I look at her and think:
She will speak Hebrew without an accent. (Will she speak English without an accent?)
She will brave the Israeli school system, something I haven't had the guts to do. (I teach English online instead!)
She will serve in the army.
She will some day look at me and realize that I don't speak Hebrew as well as her friends' moms do, that our apartment doesn't look like other kids' apartment, that the way we cook and eat is "weird."
She will go the US only as a visitor. She'll probably have those quirks that I notice in the Israeli kids of Americans... they speak very good English but get idioms wrong, they know about Thanksgiving but aren't sure when Christmas is...
What books will I read aloud to her?
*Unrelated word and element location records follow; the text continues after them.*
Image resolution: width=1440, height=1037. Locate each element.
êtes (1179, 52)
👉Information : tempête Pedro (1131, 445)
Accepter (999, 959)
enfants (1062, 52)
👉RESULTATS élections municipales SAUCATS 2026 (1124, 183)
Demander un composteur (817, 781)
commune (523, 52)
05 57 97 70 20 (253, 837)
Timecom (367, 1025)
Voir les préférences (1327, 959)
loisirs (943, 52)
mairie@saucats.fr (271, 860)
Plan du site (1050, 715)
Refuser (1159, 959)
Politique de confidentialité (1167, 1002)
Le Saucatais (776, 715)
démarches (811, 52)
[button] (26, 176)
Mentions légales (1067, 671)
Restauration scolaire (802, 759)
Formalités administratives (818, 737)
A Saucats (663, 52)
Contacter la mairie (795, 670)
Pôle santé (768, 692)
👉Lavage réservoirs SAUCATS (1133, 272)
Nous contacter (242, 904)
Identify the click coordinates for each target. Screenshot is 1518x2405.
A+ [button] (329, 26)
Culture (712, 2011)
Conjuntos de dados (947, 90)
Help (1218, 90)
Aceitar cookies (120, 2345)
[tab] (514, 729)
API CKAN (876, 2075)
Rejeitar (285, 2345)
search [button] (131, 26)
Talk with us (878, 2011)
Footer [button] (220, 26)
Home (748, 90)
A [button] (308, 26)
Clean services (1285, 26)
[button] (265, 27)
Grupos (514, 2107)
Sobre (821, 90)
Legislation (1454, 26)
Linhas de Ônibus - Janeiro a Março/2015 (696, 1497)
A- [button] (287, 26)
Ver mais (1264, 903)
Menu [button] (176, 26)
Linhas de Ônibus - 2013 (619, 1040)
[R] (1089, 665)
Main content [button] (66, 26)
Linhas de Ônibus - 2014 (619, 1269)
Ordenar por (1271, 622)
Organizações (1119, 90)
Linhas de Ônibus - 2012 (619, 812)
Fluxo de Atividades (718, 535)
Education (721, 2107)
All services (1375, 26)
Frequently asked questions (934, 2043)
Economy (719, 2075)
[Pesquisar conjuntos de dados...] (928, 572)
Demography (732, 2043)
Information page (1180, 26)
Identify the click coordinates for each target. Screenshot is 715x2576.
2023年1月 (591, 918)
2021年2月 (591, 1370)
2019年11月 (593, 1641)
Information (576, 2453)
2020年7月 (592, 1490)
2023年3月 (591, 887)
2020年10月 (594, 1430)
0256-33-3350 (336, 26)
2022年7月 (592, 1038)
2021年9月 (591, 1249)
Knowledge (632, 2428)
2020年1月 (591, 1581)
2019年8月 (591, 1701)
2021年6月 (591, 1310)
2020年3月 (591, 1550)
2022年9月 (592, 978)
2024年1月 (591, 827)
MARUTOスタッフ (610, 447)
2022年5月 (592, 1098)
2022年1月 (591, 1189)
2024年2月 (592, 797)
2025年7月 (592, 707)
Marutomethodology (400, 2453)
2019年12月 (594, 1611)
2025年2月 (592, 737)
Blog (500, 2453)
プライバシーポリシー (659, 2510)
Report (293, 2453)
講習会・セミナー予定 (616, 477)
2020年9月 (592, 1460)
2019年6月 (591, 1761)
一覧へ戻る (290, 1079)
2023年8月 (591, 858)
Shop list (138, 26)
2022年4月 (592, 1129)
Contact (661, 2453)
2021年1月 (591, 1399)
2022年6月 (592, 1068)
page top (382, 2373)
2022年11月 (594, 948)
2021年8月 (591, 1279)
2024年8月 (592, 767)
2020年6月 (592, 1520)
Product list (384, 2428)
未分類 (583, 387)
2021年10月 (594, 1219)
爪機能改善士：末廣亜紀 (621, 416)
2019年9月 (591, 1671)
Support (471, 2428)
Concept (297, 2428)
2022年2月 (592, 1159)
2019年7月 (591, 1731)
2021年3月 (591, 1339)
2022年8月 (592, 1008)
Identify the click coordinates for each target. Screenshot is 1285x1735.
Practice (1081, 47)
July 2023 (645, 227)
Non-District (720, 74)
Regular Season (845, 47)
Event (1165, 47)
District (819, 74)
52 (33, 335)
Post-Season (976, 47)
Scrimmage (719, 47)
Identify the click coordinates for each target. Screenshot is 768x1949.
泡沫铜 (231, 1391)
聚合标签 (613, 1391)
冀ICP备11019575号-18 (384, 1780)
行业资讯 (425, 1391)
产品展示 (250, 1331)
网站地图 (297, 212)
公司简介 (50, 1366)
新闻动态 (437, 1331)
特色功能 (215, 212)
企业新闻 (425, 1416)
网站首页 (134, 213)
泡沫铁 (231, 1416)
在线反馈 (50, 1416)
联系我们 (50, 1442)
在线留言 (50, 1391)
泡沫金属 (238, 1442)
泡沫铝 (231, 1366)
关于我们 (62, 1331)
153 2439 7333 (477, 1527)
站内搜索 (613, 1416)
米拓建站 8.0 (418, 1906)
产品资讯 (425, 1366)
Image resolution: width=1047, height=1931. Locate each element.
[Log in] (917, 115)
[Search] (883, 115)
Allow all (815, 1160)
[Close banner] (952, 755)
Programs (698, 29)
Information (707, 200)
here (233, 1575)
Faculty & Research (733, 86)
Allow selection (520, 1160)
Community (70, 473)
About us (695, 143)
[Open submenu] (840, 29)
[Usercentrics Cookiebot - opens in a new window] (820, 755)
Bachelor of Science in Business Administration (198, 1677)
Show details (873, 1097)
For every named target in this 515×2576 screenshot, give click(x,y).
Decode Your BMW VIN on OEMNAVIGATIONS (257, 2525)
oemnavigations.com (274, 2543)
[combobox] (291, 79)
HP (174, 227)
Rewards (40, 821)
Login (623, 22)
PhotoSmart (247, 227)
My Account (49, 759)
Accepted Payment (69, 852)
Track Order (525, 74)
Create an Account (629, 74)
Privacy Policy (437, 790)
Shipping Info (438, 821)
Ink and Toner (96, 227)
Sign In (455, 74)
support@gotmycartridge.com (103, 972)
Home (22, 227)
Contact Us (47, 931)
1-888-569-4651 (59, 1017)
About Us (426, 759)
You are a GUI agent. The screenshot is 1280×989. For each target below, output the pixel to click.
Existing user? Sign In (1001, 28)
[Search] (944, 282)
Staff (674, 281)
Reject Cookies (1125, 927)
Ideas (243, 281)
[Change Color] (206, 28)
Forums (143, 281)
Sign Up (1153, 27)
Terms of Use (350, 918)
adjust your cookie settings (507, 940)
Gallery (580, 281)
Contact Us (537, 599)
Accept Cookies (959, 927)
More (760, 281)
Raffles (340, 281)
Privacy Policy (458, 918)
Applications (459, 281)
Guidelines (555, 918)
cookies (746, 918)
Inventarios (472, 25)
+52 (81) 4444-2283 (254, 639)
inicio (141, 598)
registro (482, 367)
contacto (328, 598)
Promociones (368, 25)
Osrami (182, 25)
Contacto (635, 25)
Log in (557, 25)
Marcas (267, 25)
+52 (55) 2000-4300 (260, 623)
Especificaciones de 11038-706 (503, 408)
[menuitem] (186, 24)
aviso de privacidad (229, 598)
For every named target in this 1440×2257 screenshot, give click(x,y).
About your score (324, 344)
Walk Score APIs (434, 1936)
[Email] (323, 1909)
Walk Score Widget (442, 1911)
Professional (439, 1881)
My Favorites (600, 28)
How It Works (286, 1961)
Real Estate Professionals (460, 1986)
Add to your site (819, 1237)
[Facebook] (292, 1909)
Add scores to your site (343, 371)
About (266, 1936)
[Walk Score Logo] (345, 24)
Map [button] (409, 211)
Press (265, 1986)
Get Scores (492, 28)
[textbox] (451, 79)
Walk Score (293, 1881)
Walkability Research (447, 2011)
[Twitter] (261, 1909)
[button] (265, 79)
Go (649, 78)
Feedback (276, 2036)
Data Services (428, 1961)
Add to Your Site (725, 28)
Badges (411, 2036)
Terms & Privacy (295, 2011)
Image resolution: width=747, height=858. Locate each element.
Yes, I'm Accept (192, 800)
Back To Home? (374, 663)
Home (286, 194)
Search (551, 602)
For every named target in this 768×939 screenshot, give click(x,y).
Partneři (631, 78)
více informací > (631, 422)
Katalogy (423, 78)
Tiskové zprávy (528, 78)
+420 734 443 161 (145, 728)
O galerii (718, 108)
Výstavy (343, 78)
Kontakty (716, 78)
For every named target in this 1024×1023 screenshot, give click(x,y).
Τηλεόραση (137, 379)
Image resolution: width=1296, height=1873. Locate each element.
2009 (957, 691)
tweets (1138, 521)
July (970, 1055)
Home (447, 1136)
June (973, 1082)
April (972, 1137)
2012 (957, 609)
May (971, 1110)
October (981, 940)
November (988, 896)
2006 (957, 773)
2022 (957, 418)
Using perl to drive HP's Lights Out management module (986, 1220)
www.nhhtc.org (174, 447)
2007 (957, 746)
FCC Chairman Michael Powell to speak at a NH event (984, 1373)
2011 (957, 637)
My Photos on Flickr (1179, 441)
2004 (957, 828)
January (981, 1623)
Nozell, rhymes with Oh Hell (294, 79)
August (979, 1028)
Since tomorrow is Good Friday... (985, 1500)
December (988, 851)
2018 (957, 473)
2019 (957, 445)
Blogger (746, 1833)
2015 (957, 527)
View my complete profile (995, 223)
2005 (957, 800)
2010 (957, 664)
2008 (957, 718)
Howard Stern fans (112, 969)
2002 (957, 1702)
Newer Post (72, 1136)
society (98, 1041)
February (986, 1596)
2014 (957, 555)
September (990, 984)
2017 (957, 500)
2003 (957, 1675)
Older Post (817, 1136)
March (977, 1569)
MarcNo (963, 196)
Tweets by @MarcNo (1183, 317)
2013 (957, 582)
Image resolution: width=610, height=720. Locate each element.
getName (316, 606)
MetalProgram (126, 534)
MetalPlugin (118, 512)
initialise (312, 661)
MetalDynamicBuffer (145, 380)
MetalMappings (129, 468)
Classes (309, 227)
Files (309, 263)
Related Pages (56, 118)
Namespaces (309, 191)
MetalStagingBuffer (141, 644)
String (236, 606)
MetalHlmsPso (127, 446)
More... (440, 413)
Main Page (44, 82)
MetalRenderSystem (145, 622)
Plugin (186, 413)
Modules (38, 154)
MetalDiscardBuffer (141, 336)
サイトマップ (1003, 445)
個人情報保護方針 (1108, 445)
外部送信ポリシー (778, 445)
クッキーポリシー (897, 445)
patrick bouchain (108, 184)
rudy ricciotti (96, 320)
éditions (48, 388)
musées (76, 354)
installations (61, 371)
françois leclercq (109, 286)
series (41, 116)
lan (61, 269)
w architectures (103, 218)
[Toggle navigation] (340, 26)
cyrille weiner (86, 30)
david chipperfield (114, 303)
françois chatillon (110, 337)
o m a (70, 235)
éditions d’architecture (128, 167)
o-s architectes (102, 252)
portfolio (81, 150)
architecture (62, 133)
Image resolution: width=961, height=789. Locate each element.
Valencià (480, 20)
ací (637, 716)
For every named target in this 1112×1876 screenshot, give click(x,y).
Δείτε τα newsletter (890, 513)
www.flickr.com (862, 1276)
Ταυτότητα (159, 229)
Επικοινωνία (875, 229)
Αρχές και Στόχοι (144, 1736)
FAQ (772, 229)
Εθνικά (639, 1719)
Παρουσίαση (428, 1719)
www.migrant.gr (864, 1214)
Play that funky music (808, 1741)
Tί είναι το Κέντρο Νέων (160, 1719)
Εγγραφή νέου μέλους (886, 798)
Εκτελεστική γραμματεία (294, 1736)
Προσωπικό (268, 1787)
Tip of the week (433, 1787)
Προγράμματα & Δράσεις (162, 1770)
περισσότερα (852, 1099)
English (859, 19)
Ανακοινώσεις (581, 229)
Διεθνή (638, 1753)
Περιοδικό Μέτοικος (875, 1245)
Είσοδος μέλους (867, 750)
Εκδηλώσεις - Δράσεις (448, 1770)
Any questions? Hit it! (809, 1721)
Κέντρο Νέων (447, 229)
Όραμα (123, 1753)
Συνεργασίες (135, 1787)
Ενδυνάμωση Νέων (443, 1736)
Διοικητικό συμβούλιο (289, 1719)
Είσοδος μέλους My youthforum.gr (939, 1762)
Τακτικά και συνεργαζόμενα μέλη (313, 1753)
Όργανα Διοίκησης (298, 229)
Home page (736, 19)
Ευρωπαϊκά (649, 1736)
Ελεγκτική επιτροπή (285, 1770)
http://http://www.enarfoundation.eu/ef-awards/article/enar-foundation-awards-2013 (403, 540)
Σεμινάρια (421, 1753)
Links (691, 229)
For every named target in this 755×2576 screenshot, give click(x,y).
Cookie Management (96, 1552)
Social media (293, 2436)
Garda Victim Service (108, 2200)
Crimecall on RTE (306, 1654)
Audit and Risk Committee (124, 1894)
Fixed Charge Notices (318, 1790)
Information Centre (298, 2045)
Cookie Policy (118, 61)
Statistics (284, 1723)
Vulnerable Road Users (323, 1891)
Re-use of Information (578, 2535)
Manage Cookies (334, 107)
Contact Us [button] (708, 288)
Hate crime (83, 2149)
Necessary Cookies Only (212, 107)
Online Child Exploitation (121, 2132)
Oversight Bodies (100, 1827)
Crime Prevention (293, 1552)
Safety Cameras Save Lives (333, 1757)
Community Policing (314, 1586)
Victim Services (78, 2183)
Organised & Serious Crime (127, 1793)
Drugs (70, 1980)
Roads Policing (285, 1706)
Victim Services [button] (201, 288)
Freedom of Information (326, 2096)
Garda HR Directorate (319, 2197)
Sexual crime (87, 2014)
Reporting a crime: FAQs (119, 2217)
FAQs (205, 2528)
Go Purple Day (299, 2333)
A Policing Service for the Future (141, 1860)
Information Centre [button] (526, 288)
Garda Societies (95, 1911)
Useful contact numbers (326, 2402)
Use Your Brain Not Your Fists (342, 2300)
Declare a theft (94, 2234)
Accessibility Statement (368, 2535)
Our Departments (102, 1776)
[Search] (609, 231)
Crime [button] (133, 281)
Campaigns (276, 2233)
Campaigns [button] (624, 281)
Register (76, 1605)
What books will she read to herself? Will she still wear nothing but pink (thanks, hand-me-downs) when she is four? How soon will she be riding the streets on Yom Kippur, and will I be brave enough to let her careen around by herself?
But mostly I look at her and think: how beautiful, how bright. Right now she's mine, mine and my husband's, sleeping peacefully on my chest and speaking only in grunts. I wonder what it will be like to parent as an immigrant, if this will make her less mine as she gets older, if she will feel like she's foreign to me. Or maybe she'll pull me along with her, the ultimate lesson in how to be Israeli...
(Perhaps this is an even more interesting question... am I really thinking of re-starting my blog now that I'm already juggling work (sadly, teaching online means that I don't get to take advantage of the wonderful Israeli maternity leave) and care of a three-week-old???)